|Re: Correct Bead ID.|
|Re: Re: Correct Bead ID. -- SkyStone||Post Reply||Edit||Forum||Where am I?|
I would have to say you were steered in the wrong direction by a mistaken idea, promoted at eBay and Etsy—which happens constantly, 1000 times daily. Many people who offer beads for sale are likewise neophytes—who pass along a lot of mythology and garbled "information." The Forum is a much better resource—and the archive is searchable. I constantly refer back to it.
I currently moderate five Groups at Facebook. The two most-popular are Beadman - My Stuff, where I show and discuss beads and ornaments from my collections; and Beadman - Your Stuff, where I respond to questions members submit for identification and whatever information that can be provided. If you're on FB please consider joining.

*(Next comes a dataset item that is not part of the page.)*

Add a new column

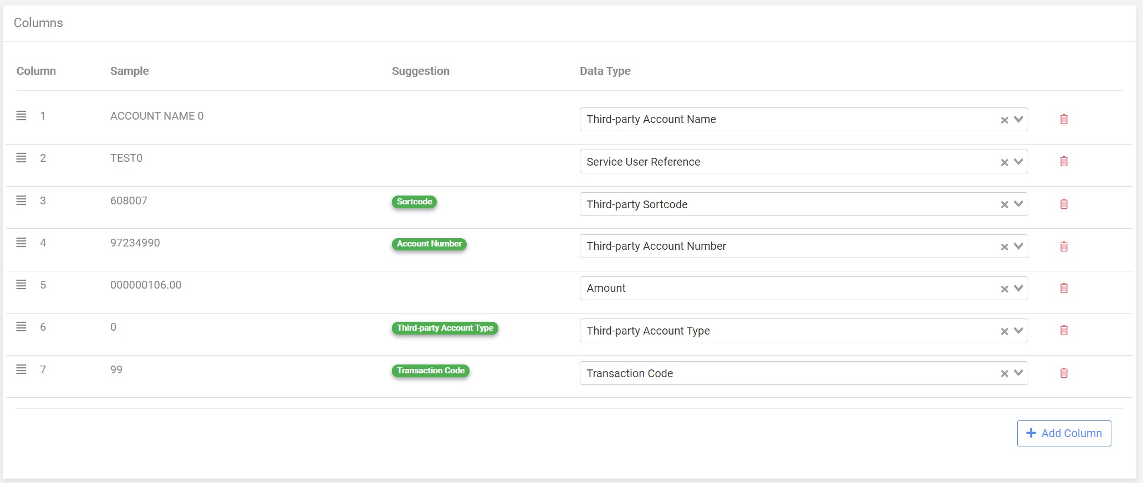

There are two books that that cover all sorts of beads, from many regions of the world. These are The History of Beads (Lois Dubin, 1987 or 2008), and Collectible Beads (Robert Liu, 1995.). I was the primary consultant for both authors (and for both editions of THoB). A third book, Beads of the World, by Peter Francis Jr. (1999) is also useful, though much less inclusive, and with rather poor photos. Many other bead books were composed by people who have limited knowledge and perspective, and who have not studied beads very carefully. Those books are pretty worthless.
Regarding your necklace, after I responded to your post, discussing only the red beads, I actually looked at the structure of the necklace, and realized it was probably Méxican or Guatemalan. Also Guatemala is the northern-most part of Central America, bordering México. Your necklace is a very decent construction, and worthy of having.